◆ Aim of the exercise
For this exercise, output the line holding "Follow us on Facebook (1414, 1532)" and all subsequent lines of the entries below, unchanged, up to and including the last.

◆ Provided material
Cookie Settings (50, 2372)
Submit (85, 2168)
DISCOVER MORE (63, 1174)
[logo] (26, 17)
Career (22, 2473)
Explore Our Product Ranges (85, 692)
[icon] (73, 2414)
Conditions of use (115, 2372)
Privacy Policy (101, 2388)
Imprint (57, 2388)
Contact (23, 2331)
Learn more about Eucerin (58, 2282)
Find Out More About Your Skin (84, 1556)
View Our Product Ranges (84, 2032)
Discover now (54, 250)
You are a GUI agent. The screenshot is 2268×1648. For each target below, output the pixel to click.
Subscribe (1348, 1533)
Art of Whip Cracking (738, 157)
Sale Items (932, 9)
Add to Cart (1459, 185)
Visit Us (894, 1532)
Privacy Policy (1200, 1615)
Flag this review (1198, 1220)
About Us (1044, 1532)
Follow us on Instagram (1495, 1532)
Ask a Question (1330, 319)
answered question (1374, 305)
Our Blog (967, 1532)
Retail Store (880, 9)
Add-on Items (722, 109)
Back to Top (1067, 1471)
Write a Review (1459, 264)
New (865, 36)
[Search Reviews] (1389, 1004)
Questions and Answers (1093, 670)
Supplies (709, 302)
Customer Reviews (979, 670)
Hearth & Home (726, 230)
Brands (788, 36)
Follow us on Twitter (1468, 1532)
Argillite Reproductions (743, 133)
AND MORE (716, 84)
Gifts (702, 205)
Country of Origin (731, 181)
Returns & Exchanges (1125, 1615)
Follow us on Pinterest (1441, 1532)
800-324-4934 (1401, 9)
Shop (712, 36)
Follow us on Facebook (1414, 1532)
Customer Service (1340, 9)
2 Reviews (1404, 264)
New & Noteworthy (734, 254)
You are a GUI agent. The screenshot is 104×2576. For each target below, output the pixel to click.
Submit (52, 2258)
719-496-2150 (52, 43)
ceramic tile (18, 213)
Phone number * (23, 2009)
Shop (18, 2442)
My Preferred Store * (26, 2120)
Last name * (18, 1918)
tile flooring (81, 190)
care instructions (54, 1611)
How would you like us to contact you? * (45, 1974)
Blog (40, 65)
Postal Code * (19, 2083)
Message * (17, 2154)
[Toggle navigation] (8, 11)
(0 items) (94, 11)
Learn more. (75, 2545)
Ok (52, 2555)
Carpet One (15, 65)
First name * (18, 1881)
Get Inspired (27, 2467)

◆ Task response
Follow us on Facebook (1414, 1532)
Customer Service (1340, 9)
2 Reviews (1404, 264)
New & Noteworthy (734, 254)
You are a GUI agent. The screenshot is 104×2576. For each target below, output the pixel to click.
Submit (52, 2258)
719-496-2150 (52, 43)
ceramic tile (18, 213)
Phone number * (23, 2009)
Shop (18, 2442)
My Preferred Store * (26, 2120)
Last name * (18, 1918)
tile flooring (81, 190)
care instructions (54, 1611)
How would you like us to contact you? * (45, 1974)
Blog (40, 65)
Postal Code * (19, 2083)
Message * (17, 2154)
[Toggle navigation] (8, 11)
(0 items) (94, 11)
Learn more. (75, 2545)
Ok (52, 2555)
Carpet One (15, 65)
First name * (18, 1881)
Get Inspired (27, 2467)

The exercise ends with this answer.